> _Tarefa a realizar_
Troque "tabus" por "preconceitos" no trecho do texto sobre a ONG Resposta de "As outras ações" a "levado em consideração.", e transcreva-o com essa alteração.

> _Texto de referência_
>>>
OnG combate a punição corporal
Junior SantosOnG Resposta
quer mostrar que bater não educa
A organização não-governamental Resposta — Responsabilidade Posta em Prática — está ampliando seu foco de atuação e, além do trabalho voltado ao combate à exploração sexual infanto-juvenil, vai dar início a dois novos projetos sociais. O primeiro é uma campanha educativa, com foco principalmente nas escolas, tendo como tema a punição corporal contra crianças e adolescentes. “No Brasil, há uma forte cultura, arraigada nas tradições judaico-cristãs, que prega que bater educa. O trabalho que vamos desenvolver é exatamente para combater esse tipo de pensamento”, diz a presidente da ONG, Ana Paula Felizardo.
As outras ações da organização não-governamental também mexem com tabus. São trabalhos em duas frentes. Um tem como sentido incentivar homens jovens que alimentam o desejo de ser pai a participar de todas as etapas da gestação da mulher, dividindo a responsabilidade e exercendo no dia-a-dia a paternidade. O outro visa instruir mães solteiras a buscar, na Justiça, o reconhecimento da paternidade de seus filhos. As ações são inspiradas em duas experiência com grande reconhecimento e resultado em Recife: a do Instituto Papai e a da Associação Pernambucana de Mães Solteiras (Apemas).
Quanto ao primeiro projeto, previsto para ter início ainda neste mês, Ana Paula Felizardo diz que a motivação dele está relacionada ao fato de a punição corporal ser a experiência que antecede o espancamento. E há também um dado estatístico importante que, segundo ela, merece ser levado em consideração.
<<<
> _Material fornecido_
>>>
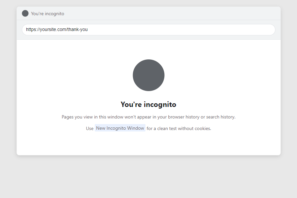Click the 'You're incognito' title bar label
Screen dimensions: 297x198
(x=48, y=14)
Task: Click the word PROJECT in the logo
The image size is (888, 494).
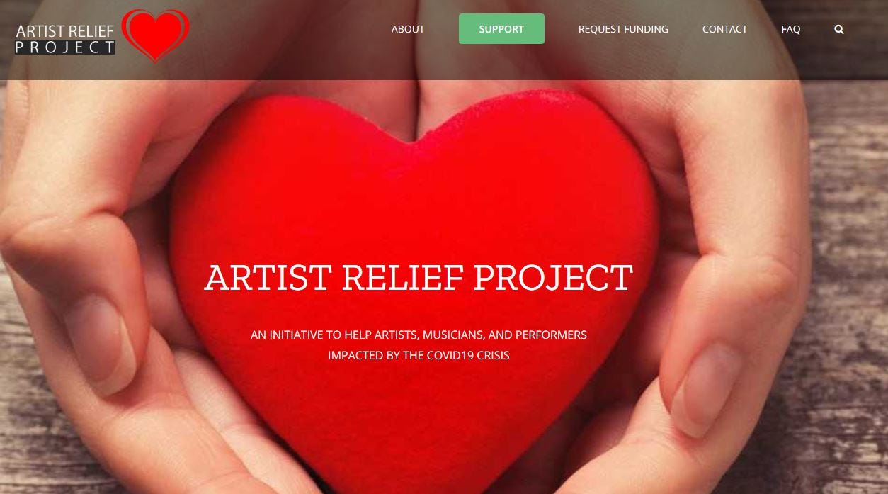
<<<
> _Tarefa concluída_
As outras ações da organização não-governamental também mexem com preconceitos. São trabalhos em duas frentes. Um tem como sentido incentivar homens jovens que alimentam o desejo de ser pai a participar de todas as etapas da gestação da mulher, dividindo a responsabilidade e exercendo no dia-a-dia a paternidade. O outro visa instruir mães solteiras a buscar, na Justiça, o reconhecimento da paternidade de seus filhos. As ações são inspiradas em duas experiência com grande reconhecimento e resultado em Recife: a do Instituto Papai e a da Associação Pernambucana de Mães Solteiras (Apemas).
Quanto ao primeiro projeto, previsto para ter início ainda neste mês, Ana Paula Felizardo diz que a motivação dele está relacionada ao fato de a punição corporal ser a experiência que antecede o espancamento. E há também um dado estatístico importante que, segundo ela, merece ser levado em consideração.